Stability-AI/StableLM

Can't load model on AWS Sagemaker

DavidHaintz opened this issue · 3 comments

Hi,

when executing the model on AWS Sagemaker, I get the following error:

PredictionException: Could not load model /.sagemaker/mms/models/stabilityai__stablelm-tuned-alpha-7b with any of the following classes: (<class 'transformers.models.auto.modeling_auto.AutoModelForCausalLM'>, <class 'transformers.models.gpt_neox.modeling_gpt_neox.GPTNeoXForCausalLM'>)

In the notebook AutoModelForCausalLM is used too.
Maybe the used transformers version 4.26 doesn't support StableLM.

Does anyone know the needed version of transformers?
Does anyone has experience with running StableLM on AWS Sagemaker?

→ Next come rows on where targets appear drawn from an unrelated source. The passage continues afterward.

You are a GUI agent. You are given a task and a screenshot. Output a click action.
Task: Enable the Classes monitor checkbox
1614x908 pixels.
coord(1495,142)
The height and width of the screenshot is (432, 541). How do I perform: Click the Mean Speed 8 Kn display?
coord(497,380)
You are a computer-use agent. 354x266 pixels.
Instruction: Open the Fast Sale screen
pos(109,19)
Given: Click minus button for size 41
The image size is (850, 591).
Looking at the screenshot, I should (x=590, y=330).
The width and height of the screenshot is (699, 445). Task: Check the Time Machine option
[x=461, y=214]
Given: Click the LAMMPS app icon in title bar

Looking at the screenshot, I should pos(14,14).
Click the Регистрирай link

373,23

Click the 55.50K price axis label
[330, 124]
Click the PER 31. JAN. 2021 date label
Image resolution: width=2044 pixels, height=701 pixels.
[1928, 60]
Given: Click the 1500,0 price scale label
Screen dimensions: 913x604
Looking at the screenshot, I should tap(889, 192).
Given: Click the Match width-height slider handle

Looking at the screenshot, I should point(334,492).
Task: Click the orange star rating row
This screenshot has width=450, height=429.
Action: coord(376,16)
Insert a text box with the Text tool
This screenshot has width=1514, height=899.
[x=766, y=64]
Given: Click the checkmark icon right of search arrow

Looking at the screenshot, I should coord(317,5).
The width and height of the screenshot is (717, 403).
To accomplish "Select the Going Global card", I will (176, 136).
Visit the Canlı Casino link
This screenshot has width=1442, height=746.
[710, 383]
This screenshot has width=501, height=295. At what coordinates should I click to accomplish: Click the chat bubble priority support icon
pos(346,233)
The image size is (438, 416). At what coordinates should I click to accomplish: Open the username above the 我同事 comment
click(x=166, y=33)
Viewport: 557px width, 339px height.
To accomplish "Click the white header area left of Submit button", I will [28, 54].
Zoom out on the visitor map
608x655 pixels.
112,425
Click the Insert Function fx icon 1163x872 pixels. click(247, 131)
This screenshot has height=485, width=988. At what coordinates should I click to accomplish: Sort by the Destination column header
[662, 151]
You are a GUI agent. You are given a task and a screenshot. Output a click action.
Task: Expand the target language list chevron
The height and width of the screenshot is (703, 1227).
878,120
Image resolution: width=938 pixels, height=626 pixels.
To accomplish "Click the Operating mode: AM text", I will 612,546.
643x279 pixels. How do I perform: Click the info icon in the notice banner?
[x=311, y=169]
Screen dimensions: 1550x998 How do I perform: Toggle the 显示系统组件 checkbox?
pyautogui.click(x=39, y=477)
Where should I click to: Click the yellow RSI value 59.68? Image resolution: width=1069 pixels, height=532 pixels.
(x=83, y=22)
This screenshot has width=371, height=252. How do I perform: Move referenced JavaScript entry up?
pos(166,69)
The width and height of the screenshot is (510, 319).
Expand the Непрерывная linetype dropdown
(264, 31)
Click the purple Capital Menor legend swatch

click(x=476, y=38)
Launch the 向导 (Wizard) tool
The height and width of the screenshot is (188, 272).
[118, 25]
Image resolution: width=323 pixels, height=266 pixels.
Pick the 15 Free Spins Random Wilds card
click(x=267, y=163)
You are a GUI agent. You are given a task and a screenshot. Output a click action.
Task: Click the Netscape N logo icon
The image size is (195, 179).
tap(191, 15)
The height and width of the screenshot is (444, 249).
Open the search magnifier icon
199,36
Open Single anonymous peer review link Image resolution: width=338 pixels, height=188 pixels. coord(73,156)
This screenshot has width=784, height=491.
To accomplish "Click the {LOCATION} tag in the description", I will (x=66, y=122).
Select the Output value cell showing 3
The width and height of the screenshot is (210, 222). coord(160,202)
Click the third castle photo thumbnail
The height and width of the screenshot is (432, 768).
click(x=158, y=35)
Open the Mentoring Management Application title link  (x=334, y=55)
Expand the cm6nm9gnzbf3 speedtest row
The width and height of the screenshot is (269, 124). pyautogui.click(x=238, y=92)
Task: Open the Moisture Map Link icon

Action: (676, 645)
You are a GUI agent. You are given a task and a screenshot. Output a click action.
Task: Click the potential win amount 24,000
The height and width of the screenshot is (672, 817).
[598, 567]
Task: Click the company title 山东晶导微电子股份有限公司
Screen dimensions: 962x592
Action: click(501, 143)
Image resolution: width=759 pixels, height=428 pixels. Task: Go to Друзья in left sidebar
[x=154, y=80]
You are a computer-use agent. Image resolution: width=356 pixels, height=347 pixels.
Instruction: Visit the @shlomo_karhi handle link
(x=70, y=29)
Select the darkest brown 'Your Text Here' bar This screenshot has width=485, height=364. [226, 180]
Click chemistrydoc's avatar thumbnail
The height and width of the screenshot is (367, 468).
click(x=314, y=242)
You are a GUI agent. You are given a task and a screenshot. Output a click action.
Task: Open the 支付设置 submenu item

Code for recreating the issue:

from sagemaker.huggingface.model import HuggingFaceModel
hub = {
  'HF_MODEL_ID': 'stabilityai/stablelm-tuned-alpha-7b',
  'HF_TASK': 'text-generation'
}

huggingface_model = HuggingFaceModel(
   env=hub,
   role=role,
   transformers_version="4.26",
   pytorch_version="1.13",
   py_version='py39',
)

predictor = huggingface_model.deploy(
   initial_instance_count=1,
   instance_type="ml.g4dn.8xlarge"
)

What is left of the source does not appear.